• The task
Quote the listing below word for word, stopping after the line that contains "[Xime Ponch y".

====

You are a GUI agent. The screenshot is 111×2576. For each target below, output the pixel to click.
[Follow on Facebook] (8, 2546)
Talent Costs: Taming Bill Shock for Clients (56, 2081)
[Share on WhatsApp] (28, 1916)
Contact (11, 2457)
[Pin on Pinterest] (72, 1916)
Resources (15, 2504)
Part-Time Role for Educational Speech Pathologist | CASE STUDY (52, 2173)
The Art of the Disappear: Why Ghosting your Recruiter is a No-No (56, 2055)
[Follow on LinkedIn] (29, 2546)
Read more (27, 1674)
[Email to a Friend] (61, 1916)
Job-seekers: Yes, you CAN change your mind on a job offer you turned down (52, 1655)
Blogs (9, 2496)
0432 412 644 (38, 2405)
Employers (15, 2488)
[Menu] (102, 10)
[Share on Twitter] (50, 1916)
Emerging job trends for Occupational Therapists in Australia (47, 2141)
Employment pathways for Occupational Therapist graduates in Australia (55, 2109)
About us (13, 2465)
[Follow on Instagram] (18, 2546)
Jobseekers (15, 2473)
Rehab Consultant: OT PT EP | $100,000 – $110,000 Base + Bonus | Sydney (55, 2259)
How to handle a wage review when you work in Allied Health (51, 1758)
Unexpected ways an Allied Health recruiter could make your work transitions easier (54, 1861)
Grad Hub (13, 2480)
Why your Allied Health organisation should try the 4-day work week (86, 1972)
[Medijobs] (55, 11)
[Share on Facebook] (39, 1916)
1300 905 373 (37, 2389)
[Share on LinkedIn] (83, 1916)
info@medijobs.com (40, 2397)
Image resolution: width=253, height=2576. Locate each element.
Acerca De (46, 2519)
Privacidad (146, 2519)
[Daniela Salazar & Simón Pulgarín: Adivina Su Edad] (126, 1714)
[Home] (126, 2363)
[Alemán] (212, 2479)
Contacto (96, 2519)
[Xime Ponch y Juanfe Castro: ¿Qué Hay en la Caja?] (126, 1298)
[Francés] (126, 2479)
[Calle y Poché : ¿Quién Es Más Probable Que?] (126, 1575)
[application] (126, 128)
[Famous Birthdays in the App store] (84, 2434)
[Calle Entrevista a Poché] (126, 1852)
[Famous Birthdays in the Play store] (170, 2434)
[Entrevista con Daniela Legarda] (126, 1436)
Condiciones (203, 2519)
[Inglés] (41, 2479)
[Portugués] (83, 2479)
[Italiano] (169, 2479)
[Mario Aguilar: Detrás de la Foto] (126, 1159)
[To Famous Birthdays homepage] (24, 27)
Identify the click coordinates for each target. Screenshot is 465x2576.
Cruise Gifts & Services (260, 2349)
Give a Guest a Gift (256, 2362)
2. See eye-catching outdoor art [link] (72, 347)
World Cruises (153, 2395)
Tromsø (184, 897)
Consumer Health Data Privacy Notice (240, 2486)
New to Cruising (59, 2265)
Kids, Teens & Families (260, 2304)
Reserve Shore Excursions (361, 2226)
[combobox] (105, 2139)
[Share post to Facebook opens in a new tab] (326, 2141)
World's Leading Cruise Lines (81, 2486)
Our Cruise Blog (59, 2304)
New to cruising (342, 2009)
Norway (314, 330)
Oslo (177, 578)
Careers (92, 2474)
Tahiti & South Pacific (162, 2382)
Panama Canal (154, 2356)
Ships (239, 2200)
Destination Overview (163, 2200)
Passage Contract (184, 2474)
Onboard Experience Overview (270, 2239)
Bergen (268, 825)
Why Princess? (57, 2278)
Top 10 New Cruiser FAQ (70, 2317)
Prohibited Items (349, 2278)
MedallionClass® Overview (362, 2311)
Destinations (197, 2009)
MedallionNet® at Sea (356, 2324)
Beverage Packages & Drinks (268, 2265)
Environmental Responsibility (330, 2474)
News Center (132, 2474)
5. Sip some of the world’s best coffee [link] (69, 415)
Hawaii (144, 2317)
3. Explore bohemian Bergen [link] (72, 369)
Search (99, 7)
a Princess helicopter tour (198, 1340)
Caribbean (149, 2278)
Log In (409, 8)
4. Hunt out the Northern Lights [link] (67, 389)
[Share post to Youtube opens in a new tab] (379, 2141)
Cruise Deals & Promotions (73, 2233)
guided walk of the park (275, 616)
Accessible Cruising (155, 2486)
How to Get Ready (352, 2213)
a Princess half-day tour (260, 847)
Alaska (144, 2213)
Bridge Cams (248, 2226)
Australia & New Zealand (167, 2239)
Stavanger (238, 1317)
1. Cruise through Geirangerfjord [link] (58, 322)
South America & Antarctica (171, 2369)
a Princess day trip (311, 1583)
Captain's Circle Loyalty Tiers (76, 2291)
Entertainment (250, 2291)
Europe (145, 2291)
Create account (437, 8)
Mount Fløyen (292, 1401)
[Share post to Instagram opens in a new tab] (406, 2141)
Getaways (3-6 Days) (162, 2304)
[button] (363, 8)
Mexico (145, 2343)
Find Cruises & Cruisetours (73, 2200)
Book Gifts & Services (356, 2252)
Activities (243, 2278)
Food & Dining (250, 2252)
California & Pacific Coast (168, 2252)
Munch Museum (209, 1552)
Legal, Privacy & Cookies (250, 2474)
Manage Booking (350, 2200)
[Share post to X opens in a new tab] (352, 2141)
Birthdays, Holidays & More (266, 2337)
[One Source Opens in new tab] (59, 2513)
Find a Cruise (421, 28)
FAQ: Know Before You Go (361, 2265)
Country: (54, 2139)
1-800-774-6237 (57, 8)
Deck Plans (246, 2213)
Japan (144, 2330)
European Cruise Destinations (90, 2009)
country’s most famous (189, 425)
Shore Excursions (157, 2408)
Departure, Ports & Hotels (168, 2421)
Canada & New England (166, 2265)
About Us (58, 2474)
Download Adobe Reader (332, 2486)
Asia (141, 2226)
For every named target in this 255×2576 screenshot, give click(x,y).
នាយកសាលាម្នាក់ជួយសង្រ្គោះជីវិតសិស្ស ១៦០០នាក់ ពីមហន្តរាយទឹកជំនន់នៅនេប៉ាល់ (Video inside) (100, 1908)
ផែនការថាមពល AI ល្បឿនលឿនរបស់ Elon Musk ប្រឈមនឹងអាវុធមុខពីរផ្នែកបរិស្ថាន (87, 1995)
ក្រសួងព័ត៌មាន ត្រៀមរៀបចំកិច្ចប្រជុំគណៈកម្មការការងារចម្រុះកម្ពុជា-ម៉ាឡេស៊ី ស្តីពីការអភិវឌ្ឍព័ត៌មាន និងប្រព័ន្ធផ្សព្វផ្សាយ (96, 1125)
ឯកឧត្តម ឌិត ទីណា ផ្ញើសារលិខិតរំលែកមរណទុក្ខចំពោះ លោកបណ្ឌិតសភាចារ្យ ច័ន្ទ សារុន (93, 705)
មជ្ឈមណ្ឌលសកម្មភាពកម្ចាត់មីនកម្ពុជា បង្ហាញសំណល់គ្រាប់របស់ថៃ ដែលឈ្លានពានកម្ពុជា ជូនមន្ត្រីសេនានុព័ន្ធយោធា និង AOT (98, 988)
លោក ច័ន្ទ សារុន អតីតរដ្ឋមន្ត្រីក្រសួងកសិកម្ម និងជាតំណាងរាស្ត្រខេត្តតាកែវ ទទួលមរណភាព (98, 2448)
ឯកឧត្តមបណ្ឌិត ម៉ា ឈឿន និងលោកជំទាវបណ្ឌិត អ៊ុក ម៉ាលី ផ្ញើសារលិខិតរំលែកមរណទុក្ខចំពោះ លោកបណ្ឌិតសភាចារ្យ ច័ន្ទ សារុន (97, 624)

====

• Problem solution
You are a GUI agent. The screenshot is 111×2576. For each target below, output the pixel to click.
[Follow on Facebook] (8, 2546)
Talent Costs: Taming Bill Shock for Clients (56, 2081)
[Share on WhatsApp] (28, 1916)
Contact (11, 2457)
[Pin on Pinterest] (72, 1916)
Resources (15, 2504)
Part-Time Role for Educational Speech Pathologist | CASE STUDY (52, 2173)
The Art of the Disappear: Why Ghosting your Recruiter is a No-No (56, 2055)
[Follow on LinkedIn] (29, 2546)
Read more (27, 1674)
[Email to a Friend] (61, 1916)
Job-seekers: Yes, you CAN change your mind on a job offer you turned down (52, 1655)
Blogs (9, 2496)
0432 412 644 (38, 2405)
Employers (15, 2488)
[Menu] (102, 10)
[Share on Twitter] (50, 1916)
Emerging job trends for Occupational Therapists in Australia (47, 2141)
Employment pathways for Occupational Therapist graduates in Australia (55, 2109)
About us (13, 2465)
[Follow on Instagram] (18, 2546)
Jobseekers (15, 2473)
Rehab Consultant: OT PT EP | $100,000 – $110,000 Base + Bonus | Sydney (55, 2259)
How to handle a wage review when you work in Allied Health (51, 1758)
Unexpected ways an Allied Health recruiter could make your work transitions easier (54, 1861)
Grad Hub (13, 2480)
Why your Allied Health organisation should try the 4-day work week (86, 1972)
[Medijobs] (55, 11)
[Share on Facebook] (39, 1916)
1300 905 373 (37, 2389)
[Share on LinkedIn] (83, 1916)
info@medijobs.com (40, 2397)
Image resolution: width=253, height=2576. Locate each element.
Acerca De (46, 2519)
Privacidad (146, 2519)
[Daniela Salazar & Simón Pulgarín: Adivina Su Edad] (126, 1714)
[Home] (126, 2363)
[Alemán] (212, 2479)
Contacto (96, 2519)
[Xime Ponch y Juanfe Castro: ¿Qué Hay en la Caja?] (126, 1298)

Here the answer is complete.